Lo que sí debemos soltar es el pensamiento dualista, es decir, ver y sentir las cosas tal como son, sin crear etiquetas de bueno-malo o correcto-incorrecto.
La conciencia simplemente “es”, sentimos el estado natural de nuestro ser. Cuando esto sucede, experimentamos paz, calma y unidad, que es la esencia de la meditación.

“Quienes meditan tienen algún problema psicológico”
Muchas personas temen la meditación porque creen que solo la practican quienes enfrentan problemas psicológicos o crisis. Aunque es cierto que la meditación es una herramienta muy eficaz para manejar ansiedad, depresión o agotamiento, no se limita a estas situaciones.
Muchos líderes, deportistas y artistas exitosos meditan diariamente para mejorar su concentración, energía y perspectiva.

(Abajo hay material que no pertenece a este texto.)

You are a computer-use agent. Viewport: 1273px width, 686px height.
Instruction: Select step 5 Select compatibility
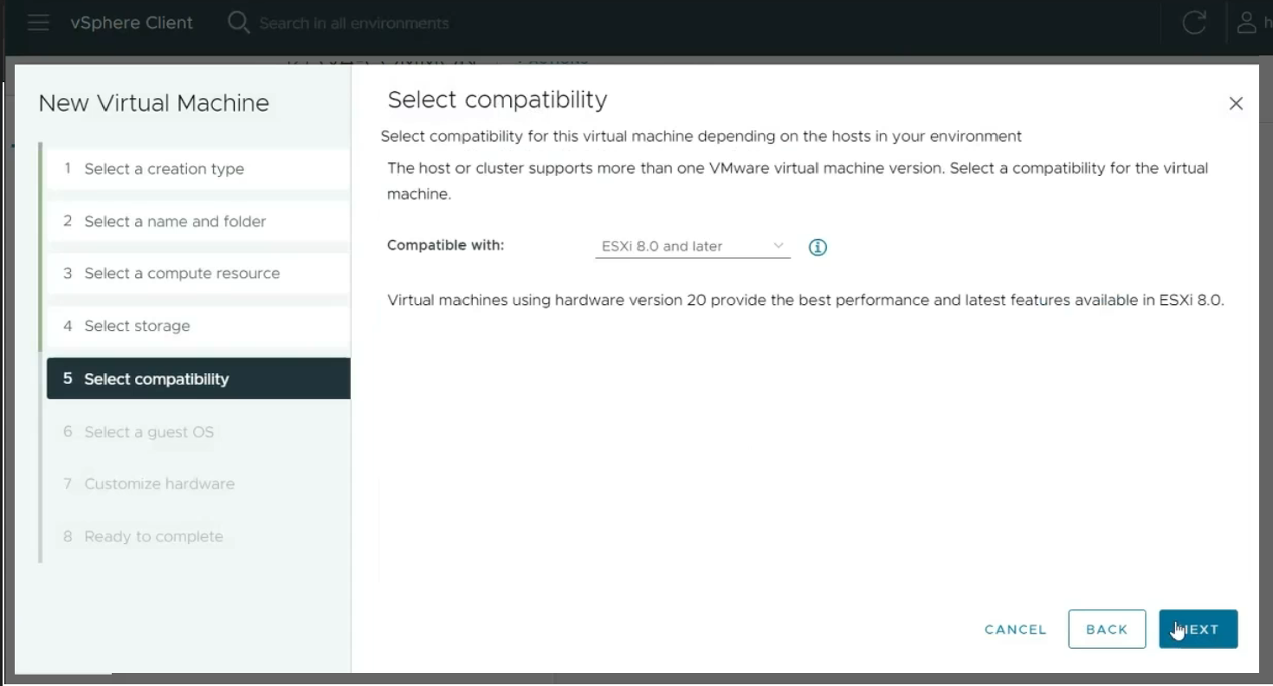pyautogui.click(x=156, y=379)
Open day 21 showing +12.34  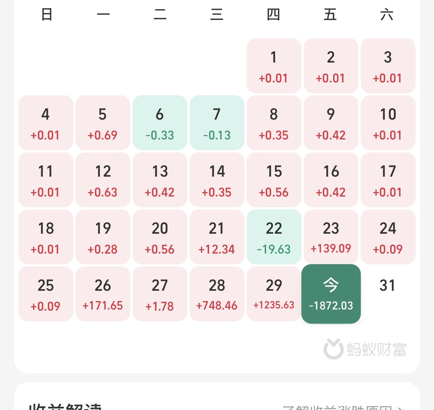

Por eso, no hace falta tener un problema para interesarse en la meditación, solo apertura y ganas de encontrar armonía interior.
“Quienes meditan pierden objetividad”
A veces se acusa a quienes meditan de perder el sentido de la realidad y el pragmatismo. En realidad, ocurre lo contrario: la meditación ayuda a desarrollar un pensamiento claro y objetivo, ya que permite observarnos a nosotros mismos y a nuestras emociones con distancia. Esto aumenta la inteligencia emocional y mejora el autoconocimiento y la manera en que manejamos las opiniones de otros.
La capacidad de ver las cosas desde varios ángulos aumenta la objetividad, porque nos ayuda a comprender más profundamente no solo nuestras experiencias, sino también las de los demás. Por eso, la meditación atrae a quienes quieren ser menos juzgadores en su día a día.
“La meditación no es cosa cristiana”
Muchos piensan que la meditación es exclusiva de religiones orientales y que no encaja con el cristianismo. Aunque es cierto que la meditación forma parte importante de muchas prácticas orientales, en el cristianismo también existen formas de silencio y oración personal. Hoy en día, muchos cristianos meditan regularmente, ya sea estudiando la Biblia o en sus prácticas espirituales.
La meditación no pertenece a una sola religión o tradición espiritual; es una herramienta universal que ofrece a seguidores de distintas creencias la oportunidad de crecer espiritualmente y vivir en armonía. Lo esencial es profundizar la conexión con el mundo que nos rodea y con nuestro mundo interior.